***** AVAILABLE DATA

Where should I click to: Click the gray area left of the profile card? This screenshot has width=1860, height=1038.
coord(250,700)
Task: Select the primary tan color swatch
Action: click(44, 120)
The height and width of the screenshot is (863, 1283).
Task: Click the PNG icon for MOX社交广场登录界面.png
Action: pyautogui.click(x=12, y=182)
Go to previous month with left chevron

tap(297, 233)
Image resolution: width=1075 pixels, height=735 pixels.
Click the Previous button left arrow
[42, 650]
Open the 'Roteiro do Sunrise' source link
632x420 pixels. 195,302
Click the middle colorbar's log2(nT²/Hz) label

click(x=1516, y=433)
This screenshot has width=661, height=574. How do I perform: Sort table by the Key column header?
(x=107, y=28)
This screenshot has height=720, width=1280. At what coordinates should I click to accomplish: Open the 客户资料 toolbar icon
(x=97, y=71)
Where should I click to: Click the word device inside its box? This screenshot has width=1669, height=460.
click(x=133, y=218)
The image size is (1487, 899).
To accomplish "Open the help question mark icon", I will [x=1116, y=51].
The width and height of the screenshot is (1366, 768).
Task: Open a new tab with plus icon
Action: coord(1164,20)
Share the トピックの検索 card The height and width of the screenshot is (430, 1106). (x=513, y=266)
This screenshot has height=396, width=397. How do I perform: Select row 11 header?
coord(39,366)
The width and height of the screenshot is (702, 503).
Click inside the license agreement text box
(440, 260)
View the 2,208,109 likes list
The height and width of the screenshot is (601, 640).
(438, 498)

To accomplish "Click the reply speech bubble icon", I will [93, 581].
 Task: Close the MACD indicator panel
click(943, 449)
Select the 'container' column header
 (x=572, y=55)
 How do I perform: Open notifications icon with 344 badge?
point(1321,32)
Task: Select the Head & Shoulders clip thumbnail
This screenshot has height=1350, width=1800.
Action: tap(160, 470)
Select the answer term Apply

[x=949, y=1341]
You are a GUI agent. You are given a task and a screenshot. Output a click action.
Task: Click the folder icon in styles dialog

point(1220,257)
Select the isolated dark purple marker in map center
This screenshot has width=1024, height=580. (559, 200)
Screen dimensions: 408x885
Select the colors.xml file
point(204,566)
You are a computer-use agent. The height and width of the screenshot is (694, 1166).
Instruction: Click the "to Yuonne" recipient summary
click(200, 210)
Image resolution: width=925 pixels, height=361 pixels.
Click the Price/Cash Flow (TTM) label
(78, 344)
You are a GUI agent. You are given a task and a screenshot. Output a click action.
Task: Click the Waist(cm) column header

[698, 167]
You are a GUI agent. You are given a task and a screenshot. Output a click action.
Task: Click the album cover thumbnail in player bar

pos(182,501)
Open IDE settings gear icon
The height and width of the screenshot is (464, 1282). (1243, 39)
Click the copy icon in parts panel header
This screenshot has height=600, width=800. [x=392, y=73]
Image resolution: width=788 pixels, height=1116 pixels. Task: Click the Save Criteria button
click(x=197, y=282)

**********

- **ASSIGNED TASK**
Please quote the data above in full, with no line missing.

- **TASK SOLUTION**
Where should I click to: Click the gray area left of the profile card? This screenshot has width=1860, height=1038.
coord(250,700)
Task: Select the primary tan color swatch
Action: click(44, 120)
The height and width of the screenshot is (863, 1283).
Task: Click the PNG icon for MOX社交广场登录界面.png
Action: pyautogui.click(x=12, y=182)
Go to previous month with left chevron

tap(297, 233)
Image resolution: width=1075 pixels, height=735 pixels.
Click the Previous button left arrow
[42, 650]
Open the 'Roteiro do Sunrise' source link
632x420 pixels. 195,302
Click the middle colorbar's log2(nT²/Hz) label

click(x=1516, y=433)
This screenshot has width=661, height=574. How do I perform: Sort table by the Key column header?
(x=107, y=28)
This screenshot has height=720, width=1280. At what coordinates should I click to accomplish: Open the 客户资料 toolbar icon
(x=97, y=71)
Where should I click to: Click the word device inside its box? This screenshot has width=1669, height=460.
click(x=133, y=218)
The image size is (1487, 899).
To accomplish "Open the help question mark icon", I will [x=1116, y=51].
The width and height of the screenshot is (1366, 768).
Task: Open a new tab with plus icon
Action: coord(1164,20)
Share the トピックの検索 card The height and width of the screenshot is (430, 1106). (x=513, y=266)
This screenshot has height=396, width=397. How do I perform: Select row 11 header?
coord(39,366)
The width and height of the screenshot is (702, 503).
Click inside the license agreement text box
(440, 260)
View the 2,208,109 likes list
The height and width of the screenshot is (601, 640).
(438, 498)

To accomplish "Click the reply speech bubble icon", I will [93, 581].
 Task: Close the MACD indicator panel
click(943, 449)
Select the 'container' column header
 (x=572, y=55)
 How do I perform: Open notifications icon with 344 badge?
point(1321,32)
Task: Select the Head & Shoulders clip thumbnail
This screenshot has height=1350, width=1800.
Action: tap(160, 470)
Select the answer term Apply

[x=949, y=1341]
You are a GUI agent. You are given a task and a screenshot. Output a click action.
Task: Click the folder icon in styles dialog

point(1220,257)
Select the isolated dark purple marker in map center
This screenshot has width=1024, height=580. (559, 200)
Screen dimensions: 408x885
Select the colors.xml file
point(204,566)
You are a computer-use agent. The height and width of the screenshot is (694, 1166).
Instruction: Click the "to Yuonne" recipient summary
click(200, 210)
Image resolution: width=925 pixels, height=361 pixels.
Click the Price/Cash Flow (TTM) label
(78, 344)
You are a GUI agent. You are given a task and a screenshot. Output a click action.
Task: Click the Waist(cm) column header

[698, 167]
You are a GUI agent. You are given a task and a screenshot. Output a click action.
Task: Click the album cover thumbnail in player bar

pos(182,501)
Open IDE settings gear icon
The height and width of the screenshot is (464, 1282). (1243, 39)
Click the copy icon in parts panel header
This screenshot has height=600, width=800. [x=392, y=73]
Image resolution: width=788 pixels, height=1116 pixels. Task: Click the Save Criteria button
click(x=197, y=282)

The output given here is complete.